A History of Les Avants
The village of Les Avants was one of the first ski resorts in Switzerland. At the beginning of the 19th century, the resort experienced its initial touristic development with the construction of the first hotels by the Dufour family. This allowed Les Avants to become a fashionable winter sports resort where tourists indulged in novel activities such as skiing, sledding, bobsleigh riding and ice skating.
The village hosted the first Ice Hockey European Championship in 1910.
Les Avants lends its name to the Chemin de fer Les Avants – Sonloup, that was inaugurated in 1901 as the first stretch of the Montreux-Oberland Bernois railway. It connects Montreux to Les Avants and Sonloup. For many years the village was home to the world-famous opera singer Dame Joan Sutherland and her husband, the conductor Richard Bonynge.
Grand Hotel Des Avants
Le Châtelard Academy is housed in a remarkable Belle Epoque building built in 1873-1875 by Jean-Louis Dufour. In its beginnings it was a luxurious hotel called the Grand Hotel des Avants, which through the years was graced with such celebrated guests as Ernest Hemingway. He is said to have written parts of his works A Moveable Feast and A Farewell to Arms within its walls.
The hotel was one of the first ski resorts in Switzerland. It featured all the modern comforts of the time, including hot and cold baths. Records show that in 1877 the hotel remained open all year round, which entails that it was heated in the winter months, which at the time was a rare luxury even in Montreux.

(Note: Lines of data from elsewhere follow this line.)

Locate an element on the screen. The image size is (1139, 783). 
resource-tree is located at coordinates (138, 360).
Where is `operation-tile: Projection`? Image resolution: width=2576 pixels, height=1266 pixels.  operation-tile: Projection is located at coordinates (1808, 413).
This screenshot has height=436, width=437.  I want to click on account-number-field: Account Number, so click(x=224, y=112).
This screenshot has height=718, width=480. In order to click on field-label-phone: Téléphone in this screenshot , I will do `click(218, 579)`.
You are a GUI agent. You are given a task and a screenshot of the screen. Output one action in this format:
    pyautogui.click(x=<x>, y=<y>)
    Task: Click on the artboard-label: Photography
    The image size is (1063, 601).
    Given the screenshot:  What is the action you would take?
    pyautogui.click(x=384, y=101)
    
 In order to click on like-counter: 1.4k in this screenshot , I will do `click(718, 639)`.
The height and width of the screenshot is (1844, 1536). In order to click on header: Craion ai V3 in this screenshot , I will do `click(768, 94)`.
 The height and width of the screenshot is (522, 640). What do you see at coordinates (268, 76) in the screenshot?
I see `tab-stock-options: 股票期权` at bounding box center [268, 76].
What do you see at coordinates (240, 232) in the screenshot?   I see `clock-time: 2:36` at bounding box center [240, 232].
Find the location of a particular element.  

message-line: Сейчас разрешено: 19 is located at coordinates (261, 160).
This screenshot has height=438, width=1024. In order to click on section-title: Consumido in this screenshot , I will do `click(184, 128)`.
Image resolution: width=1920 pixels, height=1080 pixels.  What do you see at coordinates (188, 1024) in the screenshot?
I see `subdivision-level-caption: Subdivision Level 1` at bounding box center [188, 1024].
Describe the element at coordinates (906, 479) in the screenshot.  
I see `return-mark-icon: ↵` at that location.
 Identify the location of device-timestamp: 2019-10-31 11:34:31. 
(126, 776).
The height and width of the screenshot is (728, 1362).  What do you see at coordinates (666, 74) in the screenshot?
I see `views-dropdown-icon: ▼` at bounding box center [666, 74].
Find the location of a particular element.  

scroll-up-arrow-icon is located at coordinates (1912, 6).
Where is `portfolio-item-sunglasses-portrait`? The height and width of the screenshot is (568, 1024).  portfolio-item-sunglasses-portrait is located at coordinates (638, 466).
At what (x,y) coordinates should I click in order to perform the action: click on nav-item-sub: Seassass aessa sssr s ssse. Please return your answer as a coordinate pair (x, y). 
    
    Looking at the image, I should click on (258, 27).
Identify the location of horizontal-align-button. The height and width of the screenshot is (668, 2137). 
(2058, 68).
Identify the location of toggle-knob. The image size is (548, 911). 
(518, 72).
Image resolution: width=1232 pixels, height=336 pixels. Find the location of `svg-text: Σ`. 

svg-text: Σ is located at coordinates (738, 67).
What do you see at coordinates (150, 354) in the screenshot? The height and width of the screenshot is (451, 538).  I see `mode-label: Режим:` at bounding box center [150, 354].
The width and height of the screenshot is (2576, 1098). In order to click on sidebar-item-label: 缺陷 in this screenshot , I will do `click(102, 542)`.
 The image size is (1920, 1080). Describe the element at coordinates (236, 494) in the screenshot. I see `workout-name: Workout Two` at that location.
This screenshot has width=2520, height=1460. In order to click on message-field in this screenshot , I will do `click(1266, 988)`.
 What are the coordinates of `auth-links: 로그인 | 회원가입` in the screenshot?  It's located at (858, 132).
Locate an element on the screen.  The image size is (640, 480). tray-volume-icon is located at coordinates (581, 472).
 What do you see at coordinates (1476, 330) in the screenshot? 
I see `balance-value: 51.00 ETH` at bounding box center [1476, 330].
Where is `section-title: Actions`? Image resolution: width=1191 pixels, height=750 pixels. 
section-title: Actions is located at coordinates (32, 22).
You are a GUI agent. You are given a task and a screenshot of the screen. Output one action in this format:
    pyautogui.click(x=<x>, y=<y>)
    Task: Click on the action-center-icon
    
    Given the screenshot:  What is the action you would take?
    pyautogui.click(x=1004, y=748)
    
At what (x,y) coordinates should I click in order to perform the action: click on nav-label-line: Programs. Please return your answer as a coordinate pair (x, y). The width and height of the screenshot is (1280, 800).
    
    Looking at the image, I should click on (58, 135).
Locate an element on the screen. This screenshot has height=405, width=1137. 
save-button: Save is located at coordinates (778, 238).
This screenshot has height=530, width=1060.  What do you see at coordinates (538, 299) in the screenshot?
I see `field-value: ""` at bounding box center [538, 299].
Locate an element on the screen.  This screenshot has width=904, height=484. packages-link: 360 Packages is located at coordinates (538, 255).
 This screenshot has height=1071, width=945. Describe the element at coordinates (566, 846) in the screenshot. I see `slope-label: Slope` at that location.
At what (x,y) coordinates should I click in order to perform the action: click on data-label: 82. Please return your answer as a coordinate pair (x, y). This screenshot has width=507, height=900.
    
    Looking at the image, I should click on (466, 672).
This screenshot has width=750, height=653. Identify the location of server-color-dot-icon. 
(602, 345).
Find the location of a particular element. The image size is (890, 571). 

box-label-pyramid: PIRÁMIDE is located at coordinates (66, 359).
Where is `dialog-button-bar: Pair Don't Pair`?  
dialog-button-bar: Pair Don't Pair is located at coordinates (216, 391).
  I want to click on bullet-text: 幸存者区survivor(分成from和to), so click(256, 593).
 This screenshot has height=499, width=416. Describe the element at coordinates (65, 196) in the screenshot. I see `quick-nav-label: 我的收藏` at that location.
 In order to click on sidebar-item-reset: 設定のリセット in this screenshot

In 1900 through 1911 the Dufour family undertook construction work to enlarge The Grand Hotel to double its size and capacity. They built many other buildings on the surrounding grounds and organized sport competitions in the village. Les Avants became a popular winter resort for the nobility from all around the world.
The Grand Hotel des Avants closed shortly before the beginning of the Second World War following an economic downturn that swept the whole of the Montreux region, including the town of Les Avants. During the war, the building of the Grand Hotel along with all other hotels in the Riviera region was transformed by the Swiss army into a camp for wounded soldiers and Jewish refugees.
Châtelard School
After the war, the building compound was acquired by Mrs. Dorothy Braginton, an English woman who had kept a boarding school for young women called Châtelard School in Montreux and had decided to move the school to more spacious quarters.
The school was organized according to the English System and attracted students from England as well as from other parts of the world, including among them the future queen of Greece, Queen Anne-Marie. On Christmas of 1975, Châtelard School closed its doors after the English pound lost most of its value due to steep inflation rates.
When Oak International bought the building in 1992, it had been unoccupied for nearly twenty years and was by then mostly in ruins. That same year, Le Châtelard Academy, a boarding school dedicated to teaching French and human values to girls, was born. Ever since then, new life has been breathed into this stately home and every year more and more rooms spring back to life to regain their former splendor as new parts of the building are restored.